Something has to give. Teachers and police in Miami-Dade in separate incidents began standing on street corners last month waving placards and shouting at anyone who will listen about low wages and shrinking retirement funds. We believe these are the first signs of a crisis hovering just beyond the horizon that no one in local government seems to be addressing. Maybe nothing can be done until the market corrects itself with falling home prices. But what will initiate that process?

According to Bruce Nissen, a professor at Florida International University, he sees the workforce organizing more and more protests. Will that be enough to set the corrections in motion? As much as we would like to believe it will, we think that, without government action, protests will devolve into strikes effectively shutting down the economy and disrupting our lifestyle to the point where draconian measures will be called up to fix the problem. Unfortunately, we don't think falling real estate prices will be the total answer. However, building affordable housing is part of the answer. But if developers can't make a profit against their investment in land, the rising cost of labor and materials, why bother building anything at all? Even though most people can't afford to buy into the high-end condo building boom in Miami-Dade, if that sector in the local economy collapses, thousands of people will be out of work. It's a double-edged sword for sure and we don't pretend to have any answers. Instead, when considering what tomorrow may bring, we face the future with fear and trepidation.

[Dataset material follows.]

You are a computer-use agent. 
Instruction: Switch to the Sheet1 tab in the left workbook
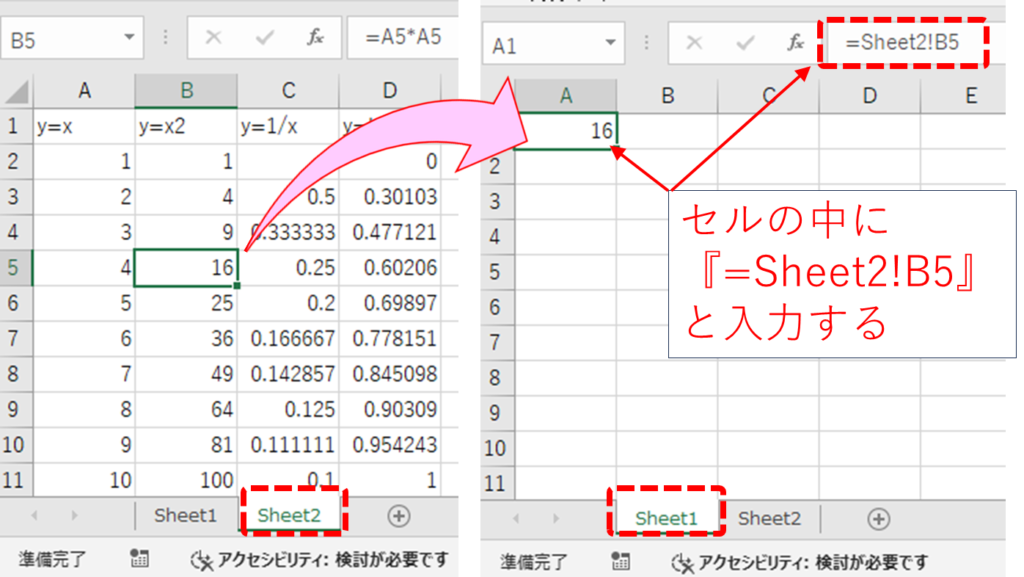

D.C. Copeland is a writer and award-winning artist. In 1970, he co-founded Ecology Action of Florida which combined recycling and working the disadvantaged. When visiting Copeland's personal website and blog http://www.miamivisionblogarama.blogspot.com/, you will discover that Wayne Cochran is the Patron Saint and that many people consider it to be The Rodney Dangerfield of Blogs.

Sell Your House Fast

Selling your house fast would normally mean that you have a sale contract in place within a few weeks of listing. This is definitely possible if you prepare yourself well.

Once you have made the decision to sell and you want fast results, it is better to hire a reputable sales agent for the task. You could also list your house online and request that your agent put advertisements and flyers in neighboring areas. You may also offer the agent an incentive for a speedy sale. In the meantime, determine an appropriate value for your house. But selling a house quickly should not mean that you are selling it at any cost. The right price will help you sell it faster. Again, the agent could help you in valuing your house. Check with some valuators to ensure you are not underselling.

For a quick sale, it pays to be flexible in the negotiations. It is sometimes required that you reduce the original price. So plan how much you are ready to negotiate. If you do not stick to your planned price reduction, chances are you might end up selling at a much lower price than the current market value. List the benefits of the house and location. And make sure the house is neat, well-lighted and presentable, inside and out. Inspect the house yourself or have it examined by a professional, and make the necessary changes to help it sell faster. If required, replace any leaking and broken fixtures. Try to be available all the time so that you do not miss any prospective buyers.

Finally, treat your prospective viewer respectfully, and let him look around the house. Do not try to hide any defects. Instead, be honest about all major problems, if any. This will bring trust to the relationship. Also, clearly indicate what accessories will be included as part of the sale. You may even contact professional real estate investors if you want to sell your house fast. But they generally tend to pay less than the market value. Do not fall for any unduly attractive deals. Stick to your goals and do not sell the house in distress. If there is an immediate need for cash, try to check other options for meeting this demand. Otherwise you could end up in a deal that you might regret later.

Sell House provides detailed information on Sell House, Sell Your House Fast, Sell House By Owner, Sell Your House Online and more. Sell House is affiliated with Real Estate Note Brokers.